O que levou à redução da fila do INSS
A queda dos pedidos do INSS ocorreu após uma série de mudanças internas implementadas nos últimos meses.
Entre elas estão:
- Redistribuição de servidores para reforçar a análise de requerimentos iniciais;
- Redução temporária do ritmo das revisões do Benefício de Prestação Continuada (BPC);
- Maior integração entre INSS, Ministério da Previdência e Dataprev;
- Priorização da estabilidade dos sistemas, reduzindo interrupções durante o expediente;
- Otimização no atendimento com uso de plataformas como WhatSapp.
Segundo a presidente do instituto, Ana Cristina Silveira, essas medidas elevaram a capacidade de análise sem aumentar proporcionalmente o tempo de espera dos novos pedidos.
Os números sustentam esse movimento. Em março, o INSS implementou 890 mil benefícios, enquanto abril e maio registraram mais de 700 mil concessões mensais, indicando uma produtividade superior à observada nos meses anteriores.
Estrutura do INSS ainda limita uma solução definitiva
Embora a redução da fila do INSS represente um avanço, parte das dificuldades que provocaram o acúmulo de pedidos continua presente.
O principal gargalo é o quadro de pessoal.
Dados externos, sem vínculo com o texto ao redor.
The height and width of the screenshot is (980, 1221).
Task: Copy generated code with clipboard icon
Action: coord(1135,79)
O número de servidores ativos caiu de 33,8 mil em 2018 para 17,8 mil no início de 2026, reflexo de aposentadorias e da reposição insuficiente ao longo dos últimos anos por falta de verba.
A presidente do instituto estima que seriam necessários aproximadamente 10 mil novos servidores para recompor a estrutura. No momento, porém, o pedido considerado emergencial prevê a contratação de 2 mil concursados em 2027, além dos 300 nomeados neste ano.
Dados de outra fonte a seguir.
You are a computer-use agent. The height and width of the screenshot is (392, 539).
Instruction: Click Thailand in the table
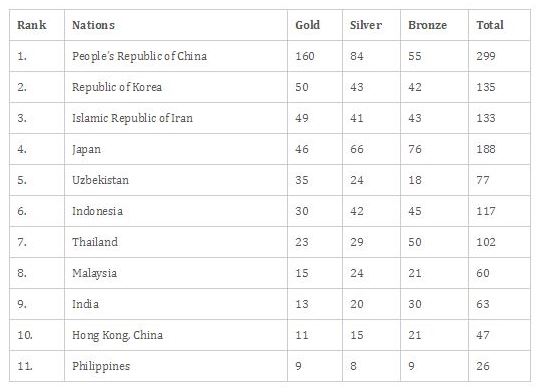click(x=95, y=242)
Outro desafio permanece na infraestrutura tecnológica. Falhas recorrentes nos sistemas interromperam análises de benefícios nos últimos anos, afetando diretamente a produtividade. A nova gestão afirma que passou a priorizar a estabilidade das plataformas antes da implantação de novas funcionalidades, reduzindo as interrupções recentes.
Manter a fila sob controle será um desafio maior do que reduzi-la
A próxima etapa será testar se o desempenho alcançado com a fila do INSS em 2026 pode ser mantido de forma permanente.
A demanda por benefícios do INSS tende a continuar elevada, impulsionada pelo envelhecimento da população e pelo fluxo constante de novos requerimentos. Ao mesmo tempo, a estrutura do instituto continua pressionada por limitações de pessoal e tecnologia.
Esse cenário faz com que a queda atual represente apenas parte da solução. Se o volume de novas solicitações voltar a superar a capacidade de análise, a fila poderá crescer novamente, repetindo um movimento observado em diferentes momentos da última década.
Mais do que cumprir uma meta de curto prazo, o sucesso da estratégia dependerá da capacidade do INSS de transformar os ganhos operacionais em um padrão permanente de funcionamento. É esse teste que mostrará se a redução da fila do INSS representa uma mudança estrutural ou apenas um resultado obtido com medidas concentradas.